Given text:
——

From Life In A Kilt Shop
$19.19 and up.

9. Pipe Band Style Kilt Hose

No one wants to get socks for Christmas. Except kilt wearers! We love them! It seems we never have enough kilt hose around the house and, even when we do, they always seem to be the wrong color. If it was only possible to have a pair in several different colors stashed away, our kilt accessory arsenal would be complete. Well, now it is not only possible but affordable with these piper-style kilt hose from J. Higgins. The mostly acrylic hose are available in extra small to extra large and feature a handsome double fold cuff for a thicker calf look. If you don’t know what that means, take my word for it. It’s what all of us kilt guys look for in kilt hose. It looks great and makes a secure band for our favorite sgian dubh. With such a low price, consider buying three or four pair in various colors to make your kilt person three or four times happier.

——

Data shown:
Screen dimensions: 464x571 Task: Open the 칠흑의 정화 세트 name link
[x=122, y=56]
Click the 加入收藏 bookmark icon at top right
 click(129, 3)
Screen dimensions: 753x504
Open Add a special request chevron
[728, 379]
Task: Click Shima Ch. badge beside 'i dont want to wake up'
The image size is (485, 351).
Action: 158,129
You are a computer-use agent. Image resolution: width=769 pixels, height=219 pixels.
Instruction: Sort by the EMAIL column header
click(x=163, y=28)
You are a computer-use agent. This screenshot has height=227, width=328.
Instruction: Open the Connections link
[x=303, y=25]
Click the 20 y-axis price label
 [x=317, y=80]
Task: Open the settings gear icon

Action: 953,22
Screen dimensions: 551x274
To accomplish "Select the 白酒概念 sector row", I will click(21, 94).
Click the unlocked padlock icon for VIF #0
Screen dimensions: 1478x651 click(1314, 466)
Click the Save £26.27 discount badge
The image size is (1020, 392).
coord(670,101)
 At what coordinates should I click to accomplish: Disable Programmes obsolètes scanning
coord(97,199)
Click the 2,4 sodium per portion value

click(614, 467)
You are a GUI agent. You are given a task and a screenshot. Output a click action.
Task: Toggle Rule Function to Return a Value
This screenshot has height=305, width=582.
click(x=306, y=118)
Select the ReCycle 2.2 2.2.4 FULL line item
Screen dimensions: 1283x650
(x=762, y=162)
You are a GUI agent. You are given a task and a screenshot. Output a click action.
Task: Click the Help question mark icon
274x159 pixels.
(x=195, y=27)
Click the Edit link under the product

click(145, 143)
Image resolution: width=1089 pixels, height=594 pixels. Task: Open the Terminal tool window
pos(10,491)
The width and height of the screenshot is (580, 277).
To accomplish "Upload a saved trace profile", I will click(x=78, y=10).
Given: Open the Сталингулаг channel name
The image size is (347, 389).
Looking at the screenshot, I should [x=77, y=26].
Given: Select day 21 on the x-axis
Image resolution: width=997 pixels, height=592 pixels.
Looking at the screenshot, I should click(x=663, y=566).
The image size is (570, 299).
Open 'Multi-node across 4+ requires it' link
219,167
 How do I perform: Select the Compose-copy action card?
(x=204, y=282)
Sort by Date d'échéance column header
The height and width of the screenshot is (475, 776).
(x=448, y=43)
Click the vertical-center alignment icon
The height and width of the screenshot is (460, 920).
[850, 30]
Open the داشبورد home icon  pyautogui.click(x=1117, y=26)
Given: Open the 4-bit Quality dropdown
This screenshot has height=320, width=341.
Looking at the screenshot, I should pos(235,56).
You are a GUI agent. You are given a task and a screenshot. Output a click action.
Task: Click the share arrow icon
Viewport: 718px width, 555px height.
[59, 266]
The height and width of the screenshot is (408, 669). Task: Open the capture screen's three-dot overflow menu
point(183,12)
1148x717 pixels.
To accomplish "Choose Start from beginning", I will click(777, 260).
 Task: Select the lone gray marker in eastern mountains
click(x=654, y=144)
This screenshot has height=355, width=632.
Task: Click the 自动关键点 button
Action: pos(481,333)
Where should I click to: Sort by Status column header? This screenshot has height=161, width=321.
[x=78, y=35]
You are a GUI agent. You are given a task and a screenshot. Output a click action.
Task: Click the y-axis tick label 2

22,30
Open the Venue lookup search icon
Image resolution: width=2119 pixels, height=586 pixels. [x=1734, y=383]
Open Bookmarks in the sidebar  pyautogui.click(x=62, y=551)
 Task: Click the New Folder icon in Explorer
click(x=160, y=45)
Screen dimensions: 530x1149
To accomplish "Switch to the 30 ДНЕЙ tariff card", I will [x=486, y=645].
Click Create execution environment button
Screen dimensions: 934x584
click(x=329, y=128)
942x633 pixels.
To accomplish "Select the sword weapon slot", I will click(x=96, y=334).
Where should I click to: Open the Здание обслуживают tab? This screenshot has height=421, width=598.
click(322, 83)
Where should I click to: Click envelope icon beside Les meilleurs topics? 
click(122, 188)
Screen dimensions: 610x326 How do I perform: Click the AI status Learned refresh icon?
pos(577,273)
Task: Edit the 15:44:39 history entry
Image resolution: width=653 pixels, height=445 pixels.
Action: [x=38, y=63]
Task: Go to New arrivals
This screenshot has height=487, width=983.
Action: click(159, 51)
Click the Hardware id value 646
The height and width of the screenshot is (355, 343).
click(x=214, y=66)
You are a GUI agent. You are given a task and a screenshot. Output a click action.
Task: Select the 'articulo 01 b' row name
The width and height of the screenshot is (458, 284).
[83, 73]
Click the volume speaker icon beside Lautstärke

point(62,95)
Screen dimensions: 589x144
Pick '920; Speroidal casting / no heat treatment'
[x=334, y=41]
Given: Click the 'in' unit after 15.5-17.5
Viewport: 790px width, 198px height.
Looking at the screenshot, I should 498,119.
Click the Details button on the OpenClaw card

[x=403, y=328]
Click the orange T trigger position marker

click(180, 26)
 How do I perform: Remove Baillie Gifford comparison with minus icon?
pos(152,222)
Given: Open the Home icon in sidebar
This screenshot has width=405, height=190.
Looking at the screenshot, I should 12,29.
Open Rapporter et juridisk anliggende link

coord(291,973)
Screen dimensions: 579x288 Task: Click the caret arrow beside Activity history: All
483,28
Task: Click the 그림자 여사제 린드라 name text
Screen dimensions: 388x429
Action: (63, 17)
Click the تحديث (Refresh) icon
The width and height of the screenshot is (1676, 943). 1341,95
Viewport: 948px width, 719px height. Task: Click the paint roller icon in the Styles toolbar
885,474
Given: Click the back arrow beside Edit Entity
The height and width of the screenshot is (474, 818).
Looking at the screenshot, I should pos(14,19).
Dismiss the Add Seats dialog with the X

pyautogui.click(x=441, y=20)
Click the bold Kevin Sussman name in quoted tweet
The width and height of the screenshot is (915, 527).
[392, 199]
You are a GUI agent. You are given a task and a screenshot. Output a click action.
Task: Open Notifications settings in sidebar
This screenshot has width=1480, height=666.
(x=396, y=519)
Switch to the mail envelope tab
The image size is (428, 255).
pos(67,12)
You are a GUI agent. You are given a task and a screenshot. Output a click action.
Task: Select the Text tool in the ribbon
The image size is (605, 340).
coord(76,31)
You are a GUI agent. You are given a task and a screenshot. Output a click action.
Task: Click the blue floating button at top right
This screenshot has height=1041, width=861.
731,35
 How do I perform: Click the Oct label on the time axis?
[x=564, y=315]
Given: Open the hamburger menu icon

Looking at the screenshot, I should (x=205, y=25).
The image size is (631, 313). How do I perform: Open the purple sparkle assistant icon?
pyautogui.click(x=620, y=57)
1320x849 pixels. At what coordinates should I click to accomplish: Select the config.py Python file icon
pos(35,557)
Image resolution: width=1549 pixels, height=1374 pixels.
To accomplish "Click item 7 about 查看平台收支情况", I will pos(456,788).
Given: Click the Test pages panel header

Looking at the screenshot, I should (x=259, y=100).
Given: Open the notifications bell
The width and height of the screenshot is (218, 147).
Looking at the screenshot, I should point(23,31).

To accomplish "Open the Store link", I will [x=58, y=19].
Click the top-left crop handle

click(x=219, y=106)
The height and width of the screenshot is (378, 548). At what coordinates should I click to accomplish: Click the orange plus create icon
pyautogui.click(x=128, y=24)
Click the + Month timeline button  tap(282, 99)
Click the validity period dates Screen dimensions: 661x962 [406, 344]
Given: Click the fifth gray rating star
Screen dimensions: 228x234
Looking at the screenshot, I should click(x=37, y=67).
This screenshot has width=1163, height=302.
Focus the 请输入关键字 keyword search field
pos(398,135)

——

Questions:
**a.** According to the kilt hose passage, in what range of sizes are the hose available?
**b.** Reproduce part of the kilt hose passage word for word. Begin at the words "No one wants" and stop after "four times happier.".
**c.** Go on with the kilt hose passage, picking up after its final sentence.

Expected responses:
**a.** They are available from extra small to extra large.

**b.**
No one wants to get socks for Christmas. Except kilt wearers! We love them! It seems we never have enough kilt hose around the house and, even when we do, they always seem to be the wrong color. If it was only possible to have a pair in several different colors stashed away, our kilt accessory arsenal would be complete. Well, now it is not only possible but affordable with these piper-style kilt hose from J. Higgins. The mostly acrylic hose are available in extra small to extra large and feature a handsome double fold cuff for a thicker calf look. If you don’t know what that means, take my word for it. It’s what all of us kilt guys look for in kilt hose. It looks great and makes a secure band for our favorite sgian dubh. With such a low price, consider buying three or four pair in various colors to make your kilt person three or four times happier.

**c.**
From J. Higgins
$22

10. Red Hot Chilli Pipers Music

Everyone thinks all kilt wearers play bagpipes. We don’t. In fact, we don’t all even like bagpipes. But it’s a documented fact that all kilt wearers like good music and we all like bagpipes if they are part of good music. It’s true. If you don’t believe me, stuff your kilt dude’s (or dudette’s) stocking with a CD from kilted bagpipe players of good music, Red Hot Chilli Pipers! No doubt you’ve heard of these guys or seen their unforgettable performances on television. They do bagpipes like no one else. They call their music “Bagpipes with attitude, drums with a Scottish accent and a show so hot it carries its own health warning.” In fact, if you develop medical issues while listening to them, I prescribe CPR. That’s “Chilli Piper Resuscitation.”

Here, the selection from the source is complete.